Most Stage Two problems can only be solved with human judgment. But that doesn't rule out the possibility of technologies to lend us a hand. The reason is simply that we are building technologies that harness human judgments, at least when those judgments are digital, online, and accessible to the tools. Stage Two solutions don't require machine-generated answers to our questions or magical forms of artificial intelligence. They only require barrier-free access to human-generated answers, human evaluations of those answers, and human evaluations of the evaluations. Tools to do these jobs are multiplying, they are improving, and they are interconnecting so that the output of one is the input to another.
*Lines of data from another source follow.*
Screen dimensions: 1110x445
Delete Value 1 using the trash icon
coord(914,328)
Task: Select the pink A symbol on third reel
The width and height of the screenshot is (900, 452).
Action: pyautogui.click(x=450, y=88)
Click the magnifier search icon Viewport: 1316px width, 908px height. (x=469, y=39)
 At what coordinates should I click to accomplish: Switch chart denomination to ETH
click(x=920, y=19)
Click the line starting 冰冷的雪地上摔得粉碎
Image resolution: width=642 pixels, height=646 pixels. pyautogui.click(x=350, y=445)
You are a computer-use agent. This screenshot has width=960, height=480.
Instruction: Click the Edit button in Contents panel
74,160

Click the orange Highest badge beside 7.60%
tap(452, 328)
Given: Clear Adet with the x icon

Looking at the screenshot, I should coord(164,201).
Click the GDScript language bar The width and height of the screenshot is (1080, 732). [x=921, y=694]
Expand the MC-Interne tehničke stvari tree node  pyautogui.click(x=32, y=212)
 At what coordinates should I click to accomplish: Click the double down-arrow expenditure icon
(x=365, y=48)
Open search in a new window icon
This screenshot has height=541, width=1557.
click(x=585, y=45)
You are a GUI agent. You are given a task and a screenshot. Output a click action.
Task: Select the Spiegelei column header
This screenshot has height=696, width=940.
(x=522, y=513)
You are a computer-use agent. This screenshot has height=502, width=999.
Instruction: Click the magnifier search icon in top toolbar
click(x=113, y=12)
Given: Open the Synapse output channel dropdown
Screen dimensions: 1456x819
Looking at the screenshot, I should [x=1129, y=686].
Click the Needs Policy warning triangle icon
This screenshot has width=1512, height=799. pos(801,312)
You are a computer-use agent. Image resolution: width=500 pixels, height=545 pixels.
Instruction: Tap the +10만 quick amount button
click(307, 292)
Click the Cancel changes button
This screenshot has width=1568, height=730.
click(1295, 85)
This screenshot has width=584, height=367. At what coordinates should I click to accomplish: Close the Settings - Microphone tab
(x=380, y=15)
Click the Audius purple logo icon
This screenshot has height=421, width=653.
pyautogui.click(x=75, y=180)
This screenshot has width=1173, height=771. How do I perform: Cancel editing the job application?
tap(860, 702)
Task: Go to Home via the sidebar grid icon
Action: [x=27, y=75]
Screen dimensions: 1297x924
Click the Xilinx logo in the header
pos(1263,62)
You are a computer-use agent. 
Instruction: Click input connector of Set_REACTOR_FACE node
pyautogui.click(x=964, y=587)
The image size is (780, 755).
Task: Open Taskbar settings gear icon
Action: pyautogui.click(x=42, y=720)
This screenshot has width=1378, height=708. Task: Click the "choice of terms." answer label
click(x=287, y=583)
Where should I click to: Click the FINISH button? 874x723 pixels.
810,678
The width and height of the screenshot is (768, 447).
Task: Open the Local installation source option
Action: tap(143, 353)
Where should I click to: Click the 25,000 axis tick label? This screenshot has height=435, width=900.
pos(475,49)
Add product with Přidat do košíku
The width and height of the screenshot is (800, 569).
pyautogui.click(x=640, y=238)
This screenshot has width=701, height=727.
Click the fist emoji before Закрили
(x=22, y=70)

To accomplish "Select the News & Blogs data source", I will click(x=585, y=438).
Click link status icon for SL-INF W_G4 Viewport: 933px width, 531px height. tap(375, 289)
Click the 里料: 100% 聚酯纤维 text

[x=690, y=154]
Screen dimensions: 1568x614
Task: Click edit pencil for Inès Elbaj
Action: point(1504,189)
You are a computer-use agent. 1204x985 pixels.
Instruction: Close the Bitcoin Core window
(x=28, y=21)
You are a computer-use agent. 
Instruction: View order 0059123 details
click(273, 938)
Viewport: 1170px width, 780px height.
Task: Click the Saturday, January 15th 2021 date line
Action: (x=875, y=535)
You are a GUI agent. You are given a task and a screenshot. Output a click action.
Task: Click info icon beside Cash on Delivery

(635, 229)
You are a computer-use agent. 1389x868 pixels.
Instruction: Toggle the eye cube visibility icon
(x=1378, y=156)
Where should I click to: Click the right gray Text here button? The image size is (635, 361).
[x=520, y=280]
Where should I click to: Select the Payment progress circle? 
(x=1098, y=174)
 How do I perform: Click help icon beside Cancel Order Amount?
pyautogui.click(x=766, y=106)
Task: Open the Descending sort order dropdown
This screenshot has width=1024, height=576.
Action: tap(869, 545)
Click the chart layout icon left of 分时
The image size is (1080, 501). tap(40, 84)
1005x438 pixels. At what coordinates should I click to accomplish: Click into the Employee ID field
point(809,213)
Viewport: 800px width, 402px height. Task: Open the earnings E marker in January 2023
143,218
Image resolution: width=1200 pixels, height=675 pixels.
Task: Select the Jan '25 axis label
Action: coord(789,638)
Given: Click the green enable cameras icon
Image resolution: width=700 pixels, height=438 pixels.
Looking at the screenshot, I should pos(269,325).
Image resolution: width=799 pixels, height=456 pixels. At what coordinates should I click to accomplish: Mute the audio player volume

We don't have to predict the future in order to know that this kind of incremental, recursive progress can continue indefinitely, just as the compounding of mathematical functions can continue indefinitely.
As long as the last-mile problem remains unsolved, rapidly growing human knowledge will coexist with rapidly growing unmet demand for that knowledge. As long as the problem remains unsolved, the uses we make of recorded knowledge will fall far short of its usefulness.
It's staggering to think about what could happen if the knowledge we have painstakingly discovered, articulated, tested, refined, validated, gathered, and delivered to the tarmac were systematically distributed to all who need it. Imagine if what was known became more widely known, especially among those who could put it to use. Imagine if we became even 10% more effective at using what we know.